TEXO TEXTURA

This is texo textura, a Web site devoted to Web pedagogy.

What are the Grief Sessions?

We all need a place to vent.

The Grief Session are a culture jam of bitching and moaning about the current state of things. An interlude of complaint and recrimination. In other words, the perceived problems that fuel texo textura. The things that this site is meant to improve and to make better.

Or perhaps you can think of them as a therapy session, where we get to vent our frustrations by complaining about our dysfunctional behavior in others. By documenting them here, coworkers no longer have to listen to our complaints. They now can read about them too.

Send in your complaints and the best ones will be added to the list. So people can discover they are not the only ones facing that particular problem.

In any event, this section covers the road blocks we face in crafting effective Web programming and design programs.

Select your session

There are three sessions to bend your ear (or eyes) to:

[Myths]

The myths are reasons given for poor Web design programs, for resistance to change toward better programs, and to generally dismiss efforts. Some have been explicity stated. Some have been clearly implied. They are the ways in which people put down Web programming and design programs.
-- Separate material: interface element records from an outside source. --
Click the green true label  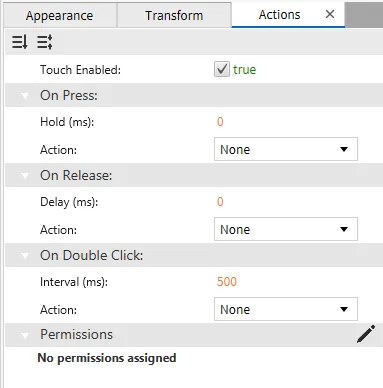coord(244,70)
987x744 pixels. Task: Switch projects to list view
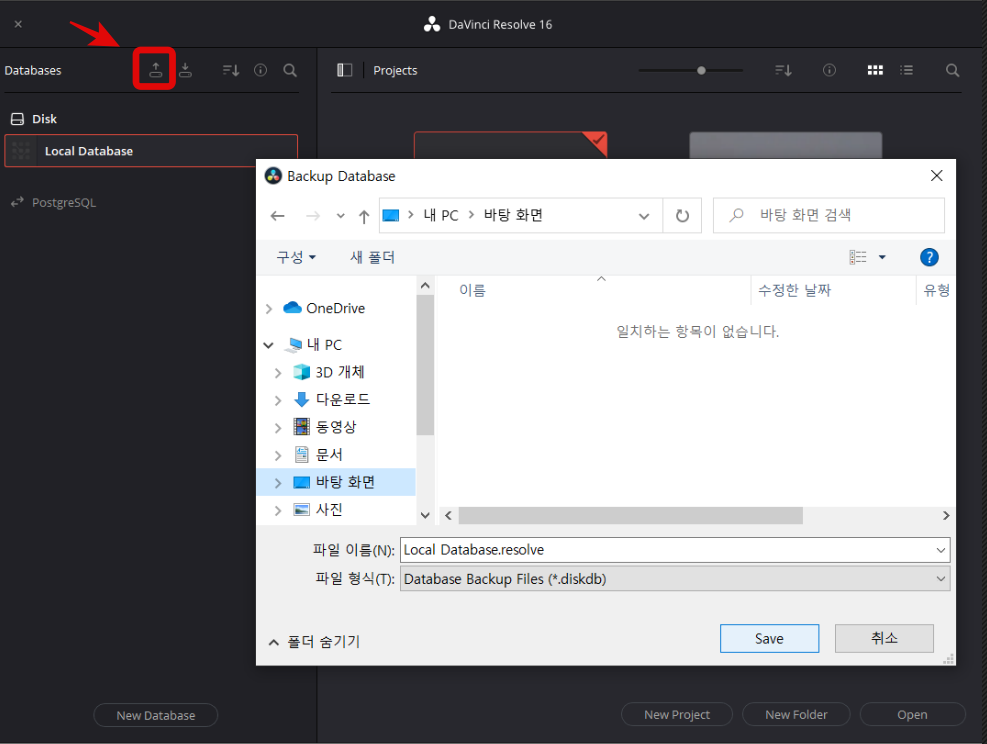(x=906, y=70)
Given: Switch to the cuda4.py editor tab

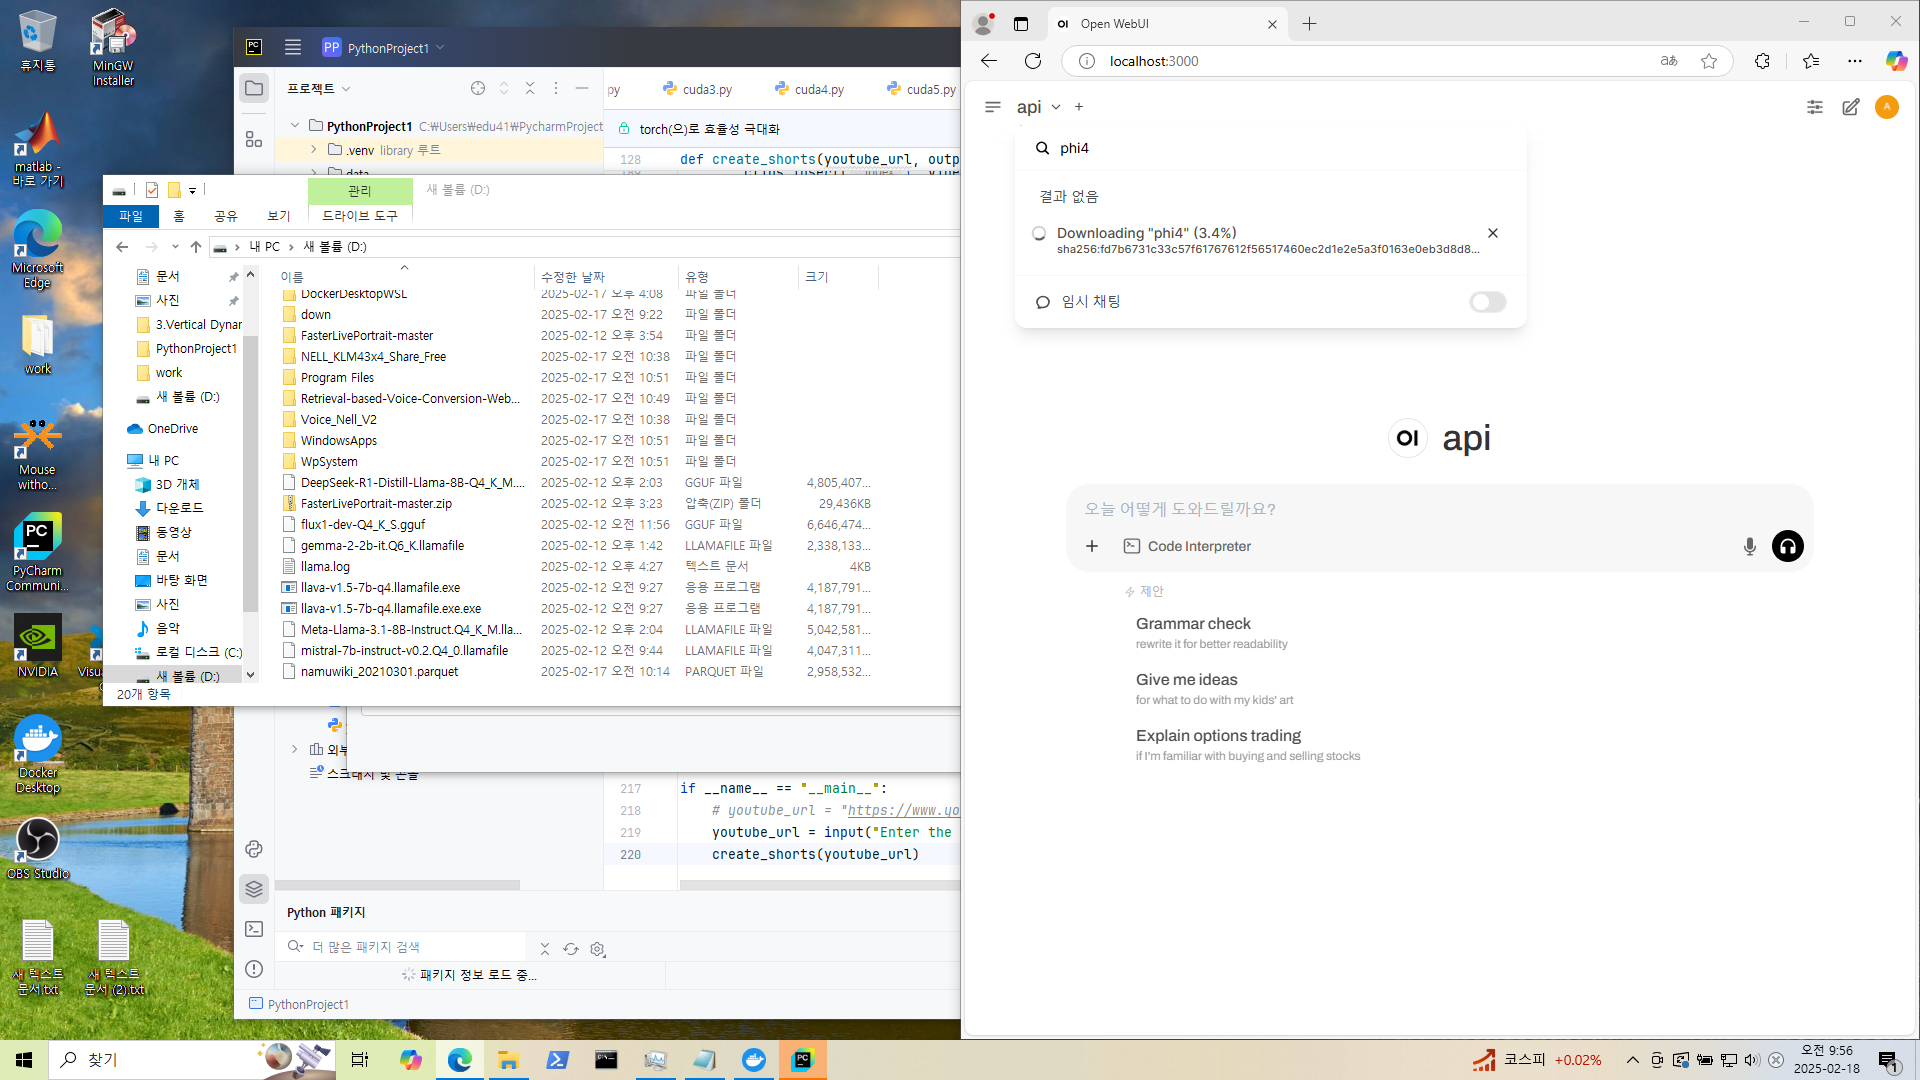Looking at the screenshot, I should point(818,89).
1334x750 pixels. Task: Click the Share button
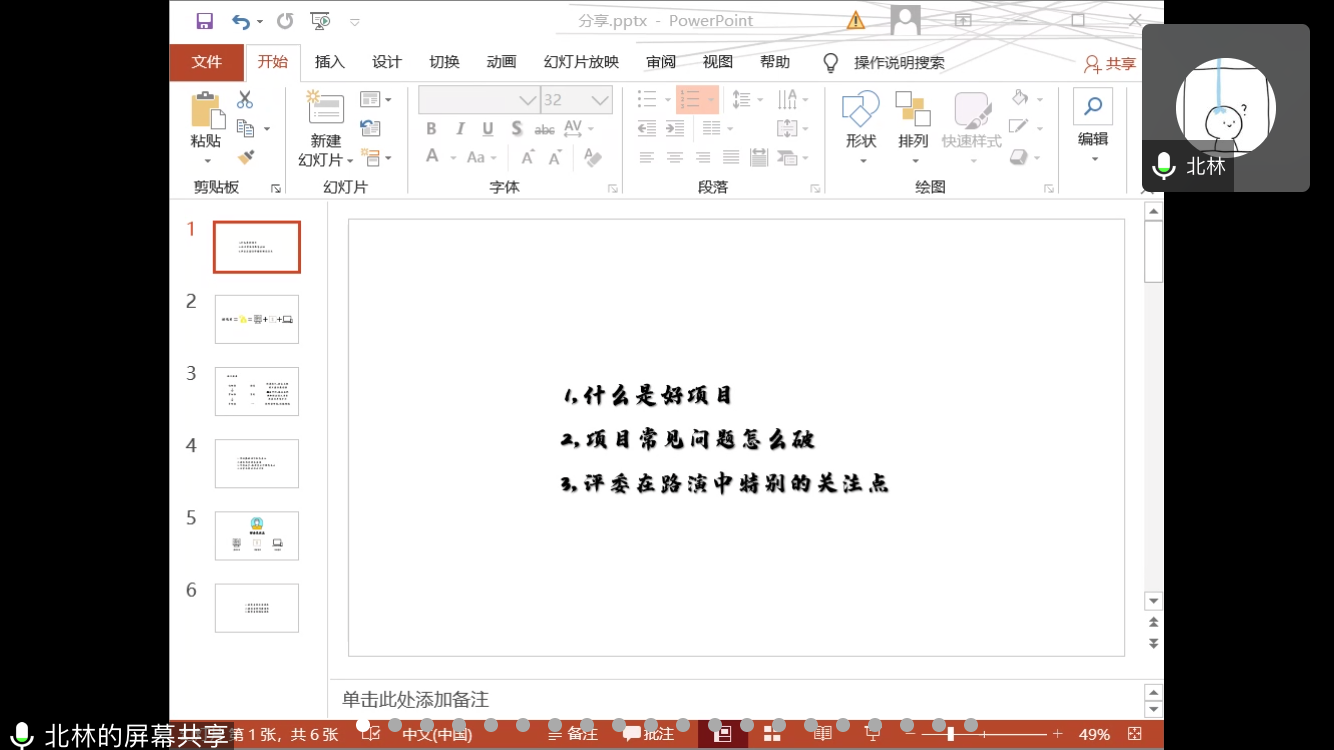click(1110, 64)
They are myths not because they are wrong, or fantastical, but because they are valid points. However, most of them are valid assertions in other contexts, and some are active misapplications of rules to avoid thinking about the issue. There is still something to be learned from myths, but they must be taken with a grain of salt.

[Bad Habits]

Bad habits are the habits that people have fallen in to that hinder progress in advancing the task of teaching Web design. They are ways in which people teaching Web design obstruct their own advancement toward better pedagogy.

Bad habits are easy to fall into, and with a little effort, easy to break out of. Bad habits are why we enforce structured programming and object-oriented programming from day one in other programming fields. Although it is easy to break a bad habit, it is hard to unlearn it, because one first has to see that it is wrong, then the value of correcting it before change can be effected.

We no more want to teach our students bad habits in Web design than we want to teach them that unstructured code and an over-reliance on goto statements are a good thing. So then, why do we?

[Obstacles]

Obstacles are the roadblacks in the way of effective Web pedagogy. These range from buzzword fixation in industry to textbook models that hold new editions as a higher good than accuracy.

Obstacles are perhaps the greatest roadblock since they are not things we can correct by mending our ways. Rather we need to correct them by mending the ways of others. This means convincing textbook publishers, adminstrators, and industry pundits that our solutions are the right ones.

It does seem that the industry pundits are more on the ball than other potential naysayers. Certainly CNN and ESPN are more on the ball than any textbook publisher or academic software provider out there (perhaps it is once again the jocks getting the best stuff?). But the academy should be leading industry not following it. We should be teaching students what they will need to know tomorrow, not yesterday.